Hallelujah!!! Amen!!!!!!!!
Also, just, side note: when you have someone on the line, whether tech support, or client service, or whatever, and they do a bang-up job of helping you out? Don’t just wait til you get the satisfaction survey. Tell the person, while you have them on the phone that you appreciate them and how they helped you. “But they’re just doing their job,” you say.
We all need a word of affirmation from time to time. You can make a positive difference in someone’s day. That’s a superpower. Let’s just all be everyday superheroes, please.
#12 Set aside “unplugged” hours of the day
So, let’s talk about a happy accident, shall we?
I accidentally set my iPad into something called “personal” mode (I have no idea how, nor do I know how to undo it!) This means that I get no notifications anymore. At all.
And this is absolutely the most wonderful thing that has ever happened to me. Because, as I have discovered, notifications are what get me distracted in the first place. Either the little banner on the screen, or the little red dot on the app.

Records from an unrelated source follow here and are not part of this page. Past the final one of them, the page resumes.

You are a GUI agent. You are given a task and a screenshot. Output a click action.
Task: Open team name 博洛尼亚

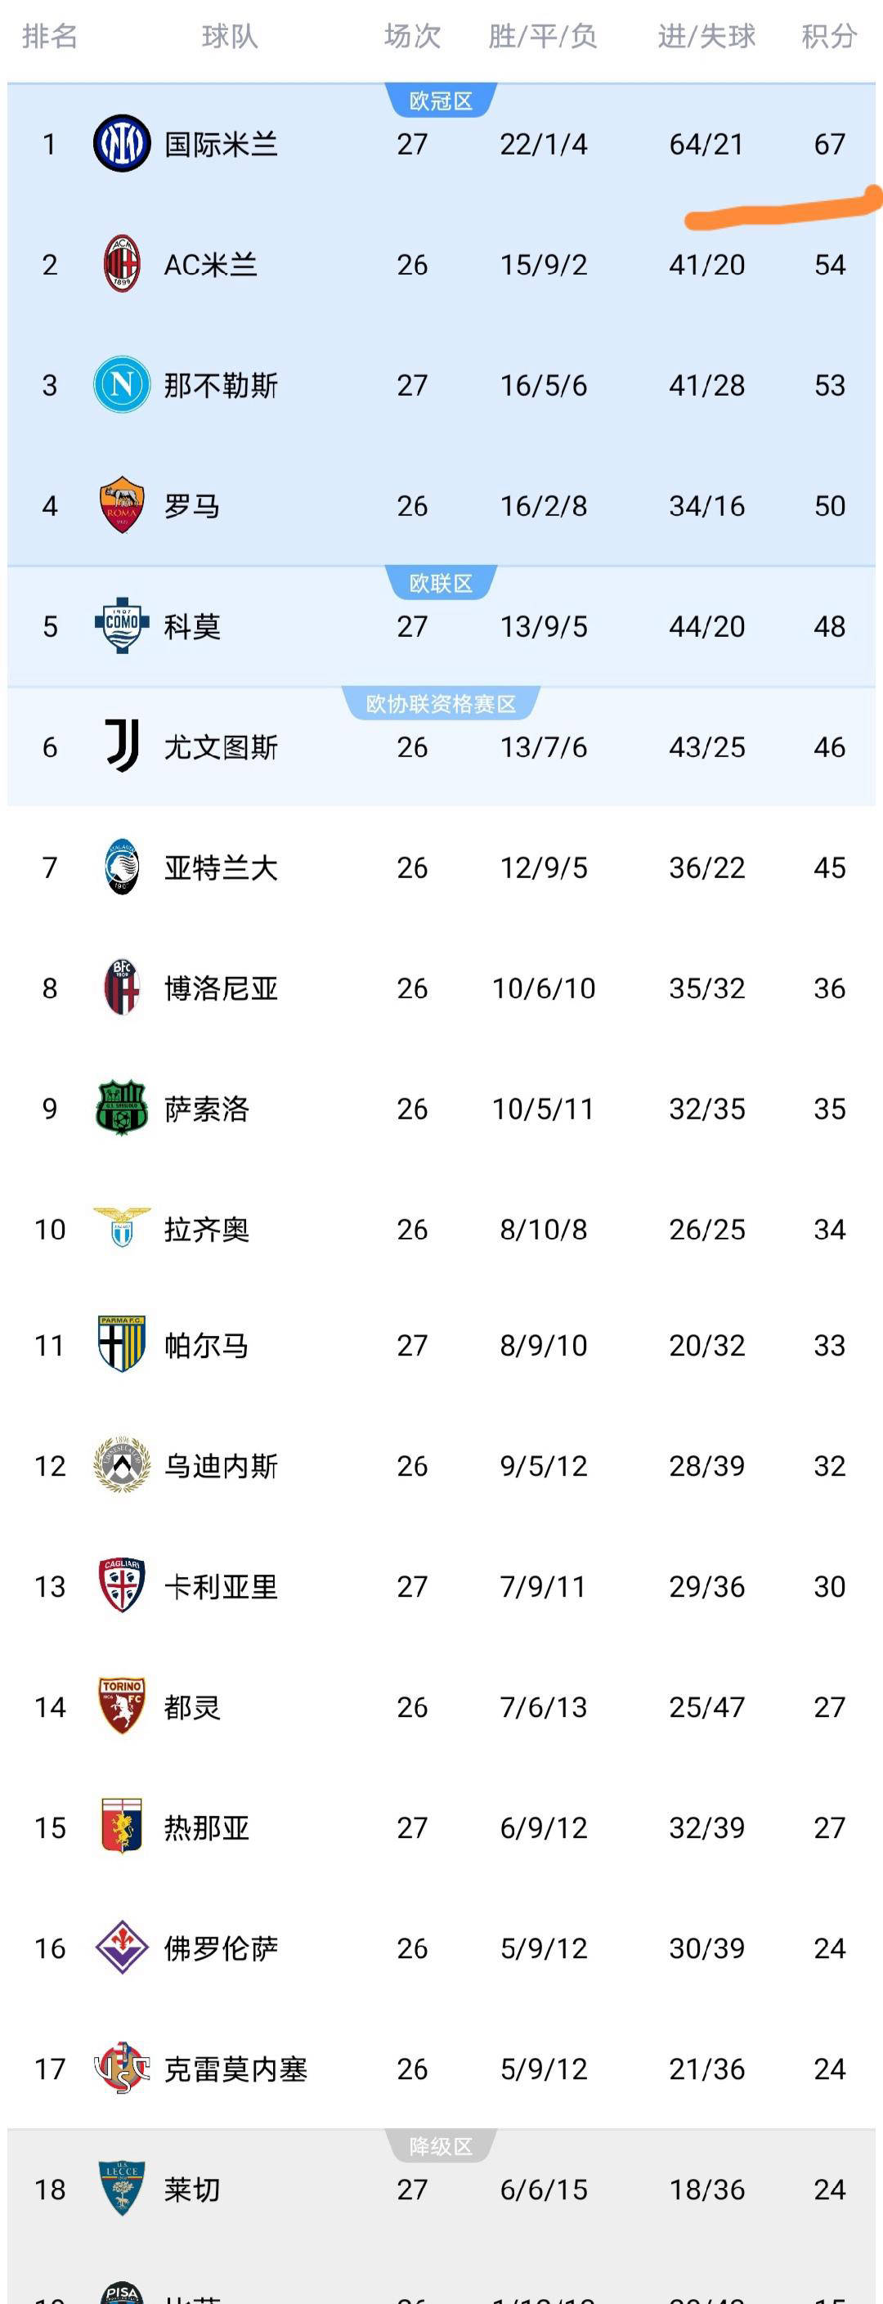(221, 988)

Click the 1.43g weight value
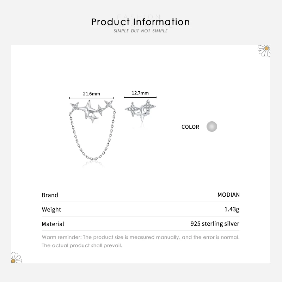coord(232,209)
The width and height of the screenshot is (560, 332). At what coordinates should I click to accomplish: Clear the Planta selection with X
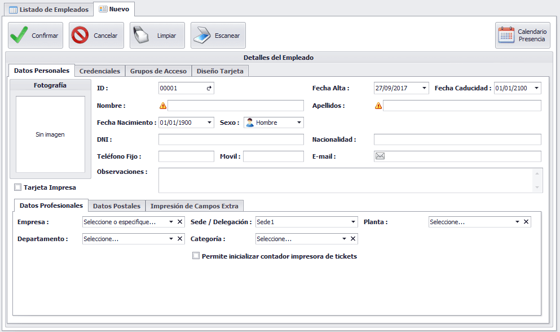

No notifications, fewer distractions; fewer distractions, less time on my tablet doing things that aren’t productive or helpful to living the life that I truly want to live.
I am fortunate that my work is something I can do when I feel like it and when I have time. So the notifications are not essential. They were fun, though. It was fun to know when someone I had never met posted a new story on Instagram, or when my favorite podcast dropped a new episode.
Now, I have to want to go looking for these things. And as it turns out, without my tablet telling me that I should go looking for these things, I don’t need to go looking for them. And while these things were nice to know, I can live quite well without actually knowing them. I am back in the driver’s seat of my day.
Which has led to a few more unplugged hours and slightly more productivity… It has also led me to sit down with a paintbrush alongside my youngest while he is practicing painting circles and practice painting my own. Yay for productivity.